##### RECORDED INFORMATION #####
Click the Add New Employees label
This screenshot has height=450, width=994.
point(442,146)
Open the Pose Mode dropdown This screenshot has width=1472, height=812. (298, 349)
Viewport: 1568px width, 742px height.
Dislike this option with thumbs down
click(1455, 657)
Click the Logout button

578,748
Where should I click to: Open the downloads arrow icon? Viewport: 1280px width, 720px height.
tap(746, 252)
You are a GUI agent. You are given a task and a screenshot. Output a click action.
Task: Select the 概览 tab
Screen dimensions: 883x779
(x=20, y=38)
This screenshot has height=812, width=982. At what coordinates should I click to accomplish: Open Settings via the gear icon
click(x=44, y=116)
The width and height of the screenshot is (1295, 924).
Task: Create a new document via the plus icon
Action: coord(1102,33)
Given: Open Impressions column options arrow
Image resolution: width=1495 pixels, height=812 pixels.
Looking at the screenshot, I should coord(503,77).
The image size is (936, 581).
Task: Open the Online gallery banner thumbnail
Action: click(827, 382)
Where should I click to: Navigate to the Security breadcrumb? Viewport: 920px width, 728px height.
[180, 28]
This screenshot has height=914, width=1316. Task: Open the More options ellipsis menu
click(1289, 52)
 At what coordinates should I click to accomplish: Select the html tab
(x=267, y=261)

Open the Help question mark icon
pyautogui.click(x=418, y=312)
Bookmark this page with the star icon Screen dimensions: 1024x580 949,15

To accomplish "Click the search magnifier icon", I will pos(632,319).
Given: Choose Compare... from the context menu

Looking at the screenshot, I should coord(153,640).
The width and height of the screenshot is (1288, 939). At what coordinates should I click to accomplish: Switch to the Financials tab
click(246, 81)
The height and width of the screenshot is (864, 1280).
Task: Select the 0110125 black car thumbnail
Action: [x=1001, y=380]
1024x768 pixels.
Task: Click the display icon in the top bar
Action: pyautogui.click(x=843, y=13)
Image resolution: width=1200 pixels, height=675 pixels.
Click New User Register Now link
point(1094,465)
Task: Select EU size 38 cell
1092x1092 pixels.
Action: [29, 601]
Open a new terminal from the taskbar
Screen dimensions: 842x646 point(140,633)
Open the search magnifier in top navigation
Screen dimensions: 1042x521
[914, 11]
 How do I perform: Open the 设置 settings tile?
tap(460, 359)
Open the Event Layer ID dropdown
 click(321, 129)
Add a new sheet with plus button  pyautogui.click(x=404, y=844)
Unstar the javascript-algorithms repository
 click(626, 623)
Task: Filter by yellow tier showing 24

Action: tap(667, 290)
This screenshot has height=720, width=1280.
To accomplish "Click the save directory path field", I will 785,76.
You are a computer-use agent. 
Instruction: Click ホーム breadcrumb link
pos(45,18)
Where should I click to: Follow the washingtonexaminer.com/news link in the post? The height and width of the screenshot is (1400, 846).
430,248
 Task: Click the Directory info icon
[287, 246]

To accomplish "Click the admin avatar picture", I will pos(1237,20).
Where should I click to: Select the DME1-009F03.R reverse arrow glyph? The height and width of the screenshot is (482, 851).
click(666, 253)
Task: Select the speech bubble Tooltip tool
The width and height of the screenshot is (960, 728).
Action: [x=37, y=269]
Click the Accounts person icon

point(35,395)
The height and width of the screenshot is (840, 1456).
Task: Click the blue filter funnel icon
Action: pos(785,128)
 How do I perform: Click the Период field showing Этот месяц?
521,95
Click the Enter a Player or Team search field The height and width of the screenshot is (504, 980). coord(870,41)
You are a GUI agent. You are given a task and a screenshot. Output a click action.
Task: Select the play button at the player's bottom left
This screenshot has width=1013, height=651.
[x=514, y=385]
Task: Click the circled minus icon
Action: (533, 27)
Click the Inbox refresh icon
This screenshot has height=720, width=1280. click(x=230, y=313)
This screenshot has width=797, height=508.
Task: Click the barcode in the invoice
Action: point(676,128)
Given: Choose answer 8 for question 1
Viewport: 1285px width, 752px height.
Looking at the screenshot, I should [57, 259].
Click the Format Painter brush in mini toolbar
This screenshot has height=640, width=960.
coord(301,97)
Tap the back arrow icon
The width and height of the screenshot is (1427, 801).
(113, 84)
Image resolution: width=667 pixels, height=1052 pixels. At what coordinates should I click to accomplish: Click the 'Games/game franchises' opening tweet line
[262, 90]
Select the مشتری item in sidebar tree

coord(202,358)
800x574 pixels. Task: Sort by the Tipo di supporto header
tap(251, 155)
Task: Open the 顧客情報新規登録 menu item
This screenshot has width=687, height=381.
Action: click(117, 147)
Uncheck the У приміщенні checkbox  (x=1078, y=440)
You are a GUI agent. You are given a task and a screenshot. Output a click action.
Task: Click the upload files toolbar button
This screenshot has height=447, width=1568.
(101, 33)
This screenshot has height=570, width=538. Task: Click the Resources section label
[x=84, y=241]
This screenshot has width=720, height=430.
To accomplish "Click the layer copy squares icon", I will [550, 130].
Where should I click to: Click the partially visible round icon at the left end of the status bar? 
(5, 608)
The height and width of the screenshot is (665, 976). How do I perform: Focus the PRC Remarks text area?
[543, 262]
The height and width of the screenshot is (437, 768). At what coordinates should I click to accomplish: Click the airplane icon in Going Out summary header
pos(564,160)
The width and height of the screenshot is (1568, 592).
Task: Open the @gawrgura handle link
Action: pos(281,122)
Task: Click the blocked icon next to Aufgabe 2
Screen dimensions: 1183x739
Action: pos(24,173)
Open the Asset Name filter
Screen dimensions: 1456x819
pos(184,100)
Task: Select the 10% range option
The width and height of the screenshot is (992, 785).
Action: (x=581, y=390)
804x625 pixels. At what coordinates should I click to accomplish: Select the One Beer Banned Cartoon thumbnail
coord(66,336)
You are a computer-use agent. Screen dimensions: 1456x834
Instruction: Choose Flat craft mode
#####
EXERCISE INSTRUCTIONS:
Reproduce word for word the part of the records that opens with the line containing "The height and width of the screenshot is (437, 768)." and closes with the line containing "Action: pos(281,122)".

TASK ANSWER:
The height and width of the screenshot is (437, 768). At what coordinates should I click to accomplish: Click the airplane icon in Going Out summary header
pos(564,160)
The width and height of the screenshot is (1568, 592).
Task: Open the @gawrgura handle link
Action: pos(281,122)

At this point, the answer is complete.